The look Whitehead gave Marty was scalpel-sharp.

“After all you’ve been through-all your disease has made you suffer-you still talk about your big wins.”

“I remember the best times, like anyone would,” Marty replied defensively.

“Flukes. ”

“No! I was good, damn it.”

“Flukes, Martin. You said so yourself a moment ago. You said it was all chance. How can you be good at anything that’s accidental? That doesn’t make sense, does it?”

The man was right, at least superficially. But it wasn’t as simple as he made it out to be, was it? It was all chance; he couldn’t argue with that basic condition. But a sliver of Marty believed something else. What it was he believed, he couldn’t describe.

“Isn’t that what you said?” Whitehead pressed. “That it was accident.”

“It’s not always like that.”

“Some of us have chance on our side. Is that what you’re saying? Some of us have our fingers”-Whitehead’s forefinger described a spinning circle”-on the wheel.” The circling finger stopped. In his mind’s eye, Marty completed the image: the ball jumped from hole to hole and found a niche, a number. Some winner yelped his triumph.

“Not always,” he said. “Just sometimes.”

“Describe it. Describe how it feels.”

Why not? Where was the harm?

“Sometimes it was just easy, you know, like taking sweets from a baby. I’d go to a club and the chips would tingle, and I’d know, Jesus I’d know, I couldn’t fail to win.”

Whitehead smiled.

“But you did fail,” he reminded Marty, with courteous brutality. “You often failed. You failed till you owed everything you had, and more besides.”

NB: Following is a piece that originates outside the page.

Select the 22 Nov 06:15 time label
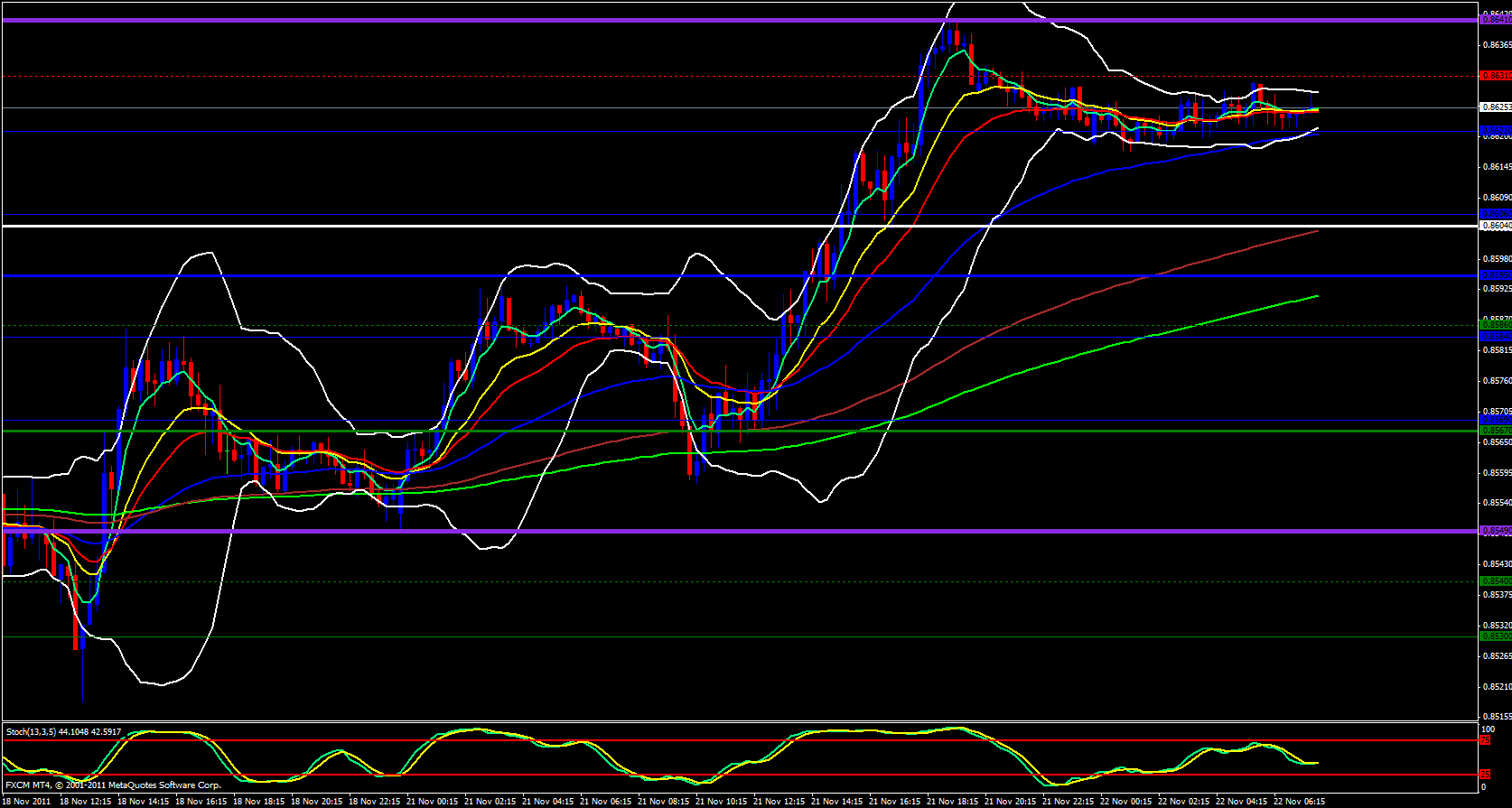point(1302,801)
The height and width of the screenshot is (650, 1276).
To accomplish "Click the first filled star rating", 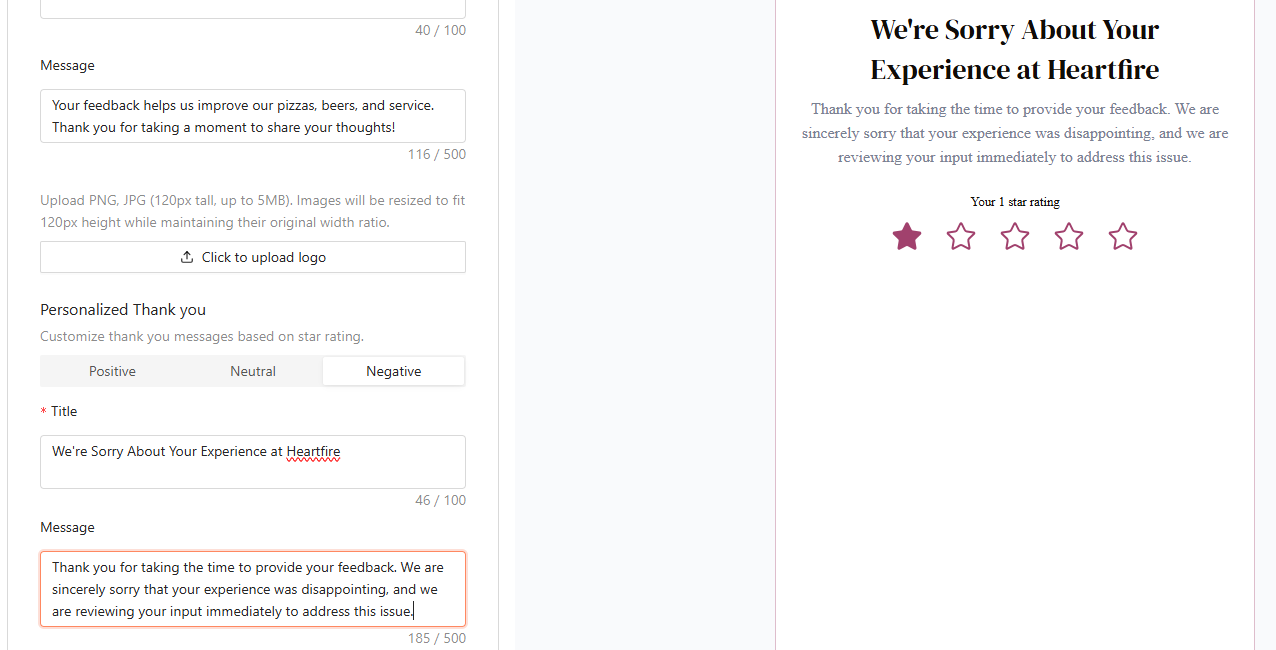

“I was stupid. I played even when the chips didn’t tingle, when I knew I was on a losing streak.”

“Why?”

Marty glowered.

“What do you want, a signed confession?” he snapped. “I was greedy, what do you think? And I loved playing, even when I didn’t have a chance of winning. I still wanted to play.”

“For the game’s sake.”

“I suppose so. Yes. For the game.”

A look, impossibly complex, crossed Whitehead’s face. There was regret in it, and a terrible, aching loss; and more: incomprehension. Whitehead the master, Whitehead the lord of all he surveyed, suddenly showed-all too briefly-another, more accessible, face: that of a man confused to the point of despair.

“I wanted someone with your weaknesses,” he explained now, and suddenly he was the one doing the confessing. “Because sooner or later I believed a day like today would come; and I’d have to ask you to take a risk with me.”

“What sort of risk?”

“Nothing so simple as a wheel, or a game of cards. I wish it were. Then maybe I could explain to you, instead of asking for an act of faith. But it’s so complicated. And I’m tired.”